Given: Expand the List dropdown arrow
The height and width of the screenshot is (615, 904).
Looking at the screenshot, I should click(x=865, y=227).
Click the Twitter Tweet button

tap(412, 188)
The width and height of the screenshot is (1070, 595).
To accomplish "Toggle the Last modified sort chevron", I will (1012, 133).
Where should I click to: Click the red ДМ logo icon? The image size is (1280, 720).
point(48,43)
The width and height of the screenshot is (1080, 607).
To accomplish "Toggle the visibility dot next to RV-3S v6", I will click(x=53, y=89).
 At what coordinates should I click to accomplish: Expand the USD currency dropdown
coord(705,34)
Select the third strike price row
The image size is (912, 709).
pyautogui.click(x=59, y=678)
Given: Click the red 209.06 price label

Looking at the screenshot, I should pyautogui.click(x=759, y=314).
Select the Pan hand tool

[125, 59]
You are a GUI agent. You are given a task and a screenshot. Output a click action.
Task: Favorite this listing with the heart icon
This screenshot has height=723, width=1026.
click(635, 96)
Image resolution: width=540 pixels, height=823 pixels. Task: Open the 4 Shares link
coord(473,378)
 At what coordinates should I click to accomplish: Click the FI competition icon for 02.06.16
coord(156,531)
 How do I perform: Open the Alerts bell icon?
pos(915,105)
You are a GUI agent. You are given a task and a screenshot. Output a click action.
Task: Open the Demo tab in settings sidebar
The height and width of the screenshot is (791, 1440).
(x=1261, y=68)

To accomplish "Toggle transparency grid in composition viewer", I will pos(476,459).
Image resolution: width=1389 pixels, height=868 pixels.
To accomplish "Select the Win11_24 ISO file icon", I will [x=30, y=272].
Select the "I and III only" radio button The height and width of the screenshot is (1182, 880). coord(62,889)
--------------------
• [PROBLEM TO WORK ON] Reproduce every line above word for word, with no changes, additions, or omissions.

• [WORKED ANSWER]
Given: Expand the List dropdown arrow
The height and width of the screenshot is (615, 904).
Looking at the screenshot, I should click(x=865, y=227).
Click the Twitter Tweet button

tap(412, 188)
The width and height of the screenshot is (1070, 595).
To accomplish "Toggle the Last modified sort chevron", I will (1012, 133).
Where should I click to: Click the red ДМ logo icon? The image size is (1280, 720).
point(48,43)
The width and height of the screenshot is (1080, 607).
To accomplish "Toggle the visibility dot next to RV-3S v6", I will click(x=53, y=89).
 At what coordinates should I click to accomplish: Expand the USD currency dropdown
coord(705,34)
Select the third strike price row
The image size is (912, 709).
pyautogui.click(x=59, y=678)
Given: Click the red 209.06 price label

Looking at the screenshot, I should pyautogui.click(x=759, y=314).
Select the Pan hand tool

[125, 59]
You are a GUI agent. You are given a task and a screenshot. Output a click action.
Task: Favorite this listing with the heart icon
This screenshot has height=723, width=1026.
click(635, 96)
Image resolution: width=540 pixels, height=823 pixels. Task: Open the 4 Shares link
coord(473,378)
 At what coordinates should I click to accomplish: Click the FI competition icon for 02.06.16
coord(156,531)
 How do I perform: Open the Alerts bell icon?
pos(915,105)
You are a GUI agent. You are given a task and a screenshot. Output a click action.
Task: Open the Demo tab in settings sidebar
The height and width of the screenshot is (791, 1440).
(x=1261, y=68)

To accomplish "Toggle transparency grid in composition viewer", I will pos(476,459).
Image resolution: width=1389 pixels, height=868 pixels.
To accomplish "Select the Win11_24 ISO file icon", I will [x=30, y=272].
Select the "I and III only" radio button The height and width of the screenshot is (1182, 880). coord(62,889)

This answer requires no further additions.